> [Excerpt provided]:
Block of Trump Asylum Rule Holds, but Only in California & Arizona

The Ninth Circuit thwarted the Trump administration Friday by denying its request to stay a lower court’s block of a rule making all asylum seekers at the U.S.-Mexico border ineligible for refugee status unless they applied for and were denied protection in a country they passed along the way.

(CN) – The Ninth Circuit thwarted the Trump administration Friday by denying its request to stay a lower court’s block of a rule making all asylum seekers at the U.S.-Mexico border ineligible for refugee status unless they applied for and were denied protection in a country they passed along the way.

However, the Ninth Circuit’s denial only applies to the border states within its jurisdiction – California and Arizona.

“The district court clearly erred by failing to consider whether nationwide relief is necessary to remedy plaintiffs’ alleged harms,” U.S. Circuit Judges Michael Bennett and Milan Smith held. “And, based on the limited record before us, we do not believe a nationwide injunction is justified.”

Smith and Bennett were both appointed by Republican presidents: Smith by George W. Bush, Bennett by Donald Trump.

U.S. Circuit Judge A. Wallace Tashima, a Jimmy Carter appointee, wrote a blistering dissent stating the majority overstepped its authority by probing for errors in the lower court’s decision for a nationwide block of the rule.

“I do not believe that it is within a motions panel’s province to parse the record for error at this stage, which is what the majority does in concluding that ‘the nationwide scope of the injunction is not supported by the record as it stands,’” Tashima wrote.

He blasted the majority for turning a “motions panel” into a “merits panel.”

Then he took issue with the Ninth Circuit-specific stay ordered by the majority.

“Perhaps, the district court did not make detailed findings in support of a nationwide injunction because the need for one in the circumstances of this case is obvious,” Tashima wrote, adding later: “Should asylum law be administered differently in Texas than in California? These issues and problems illustrate why tinkering with the merits on a limited stay motion record can be risky.”

For its part, the majority justified its decision by saying that allowing cases in other circuits to move forward fosters “the development of the law and the percolation of legal issues in the lower courts.”

> [Exercise 1]:
According to the asylum rule article, which two states does the Ninth Circuit's denial apply to?

(Records of locating words and elements, reworded slightly)
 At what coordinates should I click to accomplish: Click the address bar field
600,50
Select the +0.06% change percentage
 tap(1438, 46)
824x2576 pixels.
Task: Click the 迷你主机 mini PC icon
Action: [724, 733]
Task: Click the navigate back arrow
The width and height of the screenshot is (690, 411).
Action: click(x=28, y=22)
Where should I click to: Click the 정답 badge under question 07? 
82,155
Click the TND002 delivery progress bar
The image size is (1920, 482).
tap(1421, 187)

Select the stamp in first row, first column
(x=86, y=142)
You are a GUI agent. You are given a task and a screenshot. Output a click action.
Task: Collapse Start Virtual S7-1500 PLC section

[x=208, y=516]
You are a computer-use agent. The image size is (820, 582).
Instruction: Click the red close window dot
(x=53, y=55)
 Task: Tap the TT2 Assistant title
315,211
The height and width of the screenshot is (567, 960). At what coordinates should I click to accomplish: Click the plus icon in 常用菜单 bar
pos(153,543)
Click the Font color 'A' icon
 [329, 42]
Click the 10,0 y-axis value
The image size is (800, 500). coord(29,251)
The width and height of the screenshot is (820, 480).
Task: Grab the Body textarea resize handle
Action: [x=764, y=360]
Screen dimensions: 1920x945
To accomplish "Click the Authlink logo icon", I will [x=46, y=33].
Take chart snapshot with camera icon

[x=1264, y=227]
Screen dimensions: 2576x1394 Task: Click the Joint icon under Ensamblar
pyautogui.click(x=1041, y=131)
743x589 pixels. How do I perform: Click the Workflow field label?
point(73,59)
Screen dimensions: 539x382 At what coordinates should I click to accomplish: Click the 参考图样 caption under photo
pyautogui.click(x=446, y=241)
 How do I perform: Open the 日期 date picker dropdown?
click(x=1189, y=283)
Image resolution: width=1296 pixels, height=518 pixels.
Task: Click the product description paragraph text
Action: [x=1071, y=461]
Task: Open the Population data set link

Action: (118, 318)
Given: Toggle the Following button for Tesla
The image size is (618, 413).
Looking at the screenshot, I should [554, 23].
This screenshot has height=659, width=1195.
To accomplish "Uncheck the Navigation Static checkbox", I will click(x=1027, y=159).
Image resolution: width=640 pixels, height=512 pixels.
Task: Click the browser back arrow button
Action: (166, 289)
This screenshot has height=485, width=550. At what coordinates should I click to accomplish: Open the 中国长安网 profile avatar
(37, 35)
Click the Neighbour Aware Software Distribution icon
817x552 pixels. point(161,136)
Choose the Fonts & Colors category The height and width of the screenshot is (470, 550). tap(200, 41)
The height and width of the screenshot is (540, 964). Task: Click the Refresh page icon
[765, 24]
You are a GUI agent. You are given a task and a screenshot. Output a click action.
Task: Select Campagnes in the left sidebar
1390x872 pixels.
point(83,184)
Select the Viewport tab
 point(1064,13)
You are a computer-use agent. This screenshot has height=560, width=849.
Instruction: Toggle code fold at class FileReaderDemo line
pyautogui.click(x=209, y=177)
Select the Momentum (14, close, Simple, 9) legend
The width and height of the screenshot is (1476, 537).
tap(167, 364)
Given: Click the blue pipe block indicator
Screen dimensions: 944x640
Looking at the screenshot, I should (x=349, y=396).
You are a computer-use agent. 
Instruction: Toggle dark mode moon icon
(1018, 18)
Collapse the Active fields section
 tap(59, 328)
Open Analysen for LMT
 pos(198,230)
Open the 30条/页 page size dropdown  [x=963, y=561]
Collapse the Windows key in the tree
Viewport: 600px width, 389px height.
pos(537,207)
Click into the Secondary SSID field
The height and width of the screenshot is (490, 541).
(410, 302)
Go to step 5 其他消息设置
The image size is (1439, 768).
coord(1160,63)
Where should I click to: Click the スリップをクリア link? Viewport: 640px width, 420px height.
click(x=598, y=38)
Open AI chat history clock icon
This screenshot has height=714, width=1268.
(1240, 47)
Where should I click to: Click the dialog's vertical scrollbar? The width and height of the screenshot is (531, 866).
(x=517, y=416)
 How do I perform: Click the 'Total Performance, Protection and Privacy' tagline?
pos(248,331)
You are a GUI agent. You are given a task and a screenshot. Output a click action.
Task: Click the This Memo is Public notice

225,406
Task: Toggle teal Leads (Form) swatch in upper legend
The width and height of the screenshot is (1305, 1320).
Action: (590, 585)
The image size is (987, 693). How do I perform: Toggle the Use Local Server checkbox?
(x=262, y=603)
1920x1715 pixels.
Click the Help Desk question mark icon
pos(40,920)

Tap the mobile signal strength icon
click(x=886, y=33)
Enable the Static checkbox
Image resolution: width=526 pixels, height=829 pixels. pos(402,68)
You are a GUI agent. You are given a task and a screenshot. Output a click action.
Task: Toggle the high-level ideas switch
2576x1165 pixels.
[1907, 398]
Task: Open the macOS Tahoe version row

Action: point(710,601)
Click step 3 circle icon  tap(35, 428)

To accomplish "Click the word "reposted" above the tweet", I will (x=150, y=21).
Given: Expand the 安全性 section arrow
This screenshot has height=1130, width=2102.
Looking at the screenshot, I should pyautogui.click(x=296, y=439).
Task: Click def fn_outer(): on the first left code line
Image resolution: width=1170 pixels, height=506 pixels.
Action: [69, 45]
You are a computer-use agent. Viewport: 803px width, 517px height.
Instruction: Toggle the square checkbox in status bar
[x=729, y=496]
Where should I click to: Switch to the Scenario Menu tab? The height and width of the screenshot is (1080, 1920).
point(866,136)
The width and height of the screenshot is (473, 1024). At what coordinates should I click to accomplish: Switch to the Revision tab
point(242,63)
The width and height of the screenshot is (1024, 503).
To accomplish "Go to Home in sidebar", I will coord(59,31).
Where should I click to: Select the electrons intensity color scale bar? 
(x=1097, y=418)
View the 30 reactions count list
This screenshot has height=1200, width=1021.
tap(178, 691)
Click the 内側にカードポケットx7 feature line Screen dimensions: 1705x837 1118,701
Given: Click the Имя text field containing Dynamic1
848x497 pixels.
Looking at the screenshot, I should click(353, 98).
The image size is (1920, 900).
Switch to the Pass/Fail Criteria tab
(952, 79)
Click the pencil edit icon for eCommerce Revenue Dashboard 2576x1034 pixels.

> [Exercise 2]:
Print the lines of the records from the one containing "Given: Click the Имя" through the end of the records, inclusive.

> [Task solution 1]:
California and Arizona.

> [Task solution 2]:
Given: Click the Имя text field containing Dynamic1
848x497 pixels.
Looking at the screenshot, I should click(353, 98).
The image size is (1920, 900).
Switch to the Pass/Fail Criteria tab
(952, 79)
Click the pencil edit icon for eCommerce Revenue Dashboard 2576x1034 pixels.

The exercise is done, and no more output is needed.